* PROBLEM DETAILS *
Within the records, find every line that includes the word "label" and copy it.

* WORKING DATA *
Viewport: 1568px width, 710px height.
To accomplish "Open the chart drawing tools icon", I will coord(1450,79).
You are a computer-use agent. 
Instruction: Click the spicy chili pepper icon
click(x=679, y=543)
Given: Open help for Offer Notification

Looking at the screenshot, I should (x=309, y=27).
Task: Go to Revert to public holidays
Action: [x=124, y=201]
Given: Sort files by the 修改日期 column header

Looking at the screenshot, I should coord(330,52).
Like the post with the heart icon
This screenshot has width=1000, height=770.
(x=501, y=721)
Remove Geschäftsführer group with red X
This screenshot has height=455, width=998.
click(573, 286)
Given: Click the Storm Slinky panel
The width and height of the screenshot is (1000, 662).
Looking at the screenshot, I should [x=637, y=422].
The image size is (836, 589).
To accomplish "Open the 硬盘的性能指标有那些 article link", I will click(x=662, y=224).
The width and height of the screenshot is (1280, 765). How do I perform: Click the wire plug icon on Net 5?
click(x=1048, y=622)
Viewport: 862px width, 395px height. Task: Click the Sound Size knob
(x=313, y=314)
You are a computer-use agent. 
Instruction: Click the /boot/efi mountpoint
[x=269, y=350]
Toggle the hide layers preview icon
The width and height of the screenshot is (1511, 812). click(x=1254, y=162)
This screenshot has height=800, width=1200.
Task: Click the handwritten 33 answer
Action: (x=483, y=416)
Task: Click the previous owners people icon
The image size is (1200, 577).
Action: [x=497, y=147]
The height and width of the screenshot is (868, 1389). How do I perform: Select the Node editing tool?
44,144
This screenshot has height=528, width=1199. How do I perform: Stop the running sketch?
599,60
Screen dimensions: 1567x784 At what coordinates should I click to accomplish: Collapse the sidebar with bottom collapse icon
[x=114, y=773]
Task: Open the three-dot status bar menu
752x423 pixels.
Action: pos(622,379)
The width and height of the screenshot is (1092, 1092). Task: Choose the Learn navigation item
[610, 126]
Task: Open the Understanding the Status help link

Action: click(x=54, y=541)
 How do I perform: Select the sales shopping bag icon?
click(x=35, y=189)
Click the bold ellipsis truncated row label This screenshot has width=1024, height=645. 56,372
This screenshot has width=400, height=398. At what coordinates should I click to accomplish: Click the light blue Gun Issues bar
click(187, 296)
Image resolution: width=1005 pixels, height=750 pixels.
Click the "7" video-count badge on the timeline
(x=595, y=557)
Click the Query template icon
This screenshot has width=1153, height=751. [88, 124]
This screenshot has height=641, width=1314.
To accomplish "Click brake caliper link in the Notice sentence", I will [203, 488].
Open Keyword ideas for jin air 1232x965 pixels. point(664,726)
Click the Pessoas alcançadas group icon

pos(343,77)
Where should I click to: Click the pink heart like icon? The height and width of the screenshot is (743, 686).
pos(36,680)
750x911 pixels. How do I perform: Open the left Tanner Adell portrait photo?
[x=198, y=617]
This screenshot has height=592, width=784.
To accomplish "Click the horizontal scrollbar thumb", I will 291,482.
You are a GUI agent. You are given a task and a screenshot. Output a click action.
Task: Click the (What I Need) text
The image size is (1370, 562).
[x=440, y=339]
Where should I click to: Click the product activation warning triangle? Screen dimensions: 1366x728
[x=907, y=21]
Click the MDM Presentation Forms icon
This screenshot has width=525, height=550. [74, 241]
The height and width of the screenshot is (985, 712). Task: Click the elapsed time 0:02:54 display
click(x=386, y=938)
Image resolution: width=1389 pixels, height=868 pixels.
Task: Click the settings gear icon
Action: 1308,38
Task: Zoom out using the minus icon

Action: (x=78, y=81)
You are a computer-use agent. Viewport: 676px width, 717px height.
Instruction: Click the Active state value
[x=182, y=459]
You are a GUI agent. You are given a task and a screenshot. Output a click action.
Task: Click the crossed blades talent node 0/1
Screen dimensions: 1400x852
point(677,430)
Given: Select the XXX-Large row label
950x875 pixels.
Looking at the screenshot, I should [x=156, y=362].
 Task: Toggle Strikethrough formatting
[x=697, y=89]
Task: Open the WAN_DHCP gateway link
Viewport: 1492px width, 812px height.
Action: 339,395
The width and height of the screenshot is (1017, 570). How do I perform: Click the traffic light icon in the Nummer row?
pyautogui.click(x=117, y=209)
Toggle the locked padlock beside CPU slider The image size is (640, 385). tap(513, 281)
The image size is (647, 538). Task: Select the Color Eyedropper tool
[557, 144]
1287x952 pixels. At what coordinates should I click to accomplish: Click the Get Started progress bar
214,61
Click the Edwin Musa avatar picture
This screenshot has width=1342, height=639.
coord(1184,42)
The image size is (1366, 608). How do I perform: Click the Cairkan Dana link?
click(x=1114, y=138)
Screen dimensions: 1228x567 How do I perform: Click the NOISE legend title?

* RESPONSE TO THE TASK *
Click the bold ellipsis truncated row label This screenshot has width=1024, height=645. 56,372
Given: Select the XXX-Large row label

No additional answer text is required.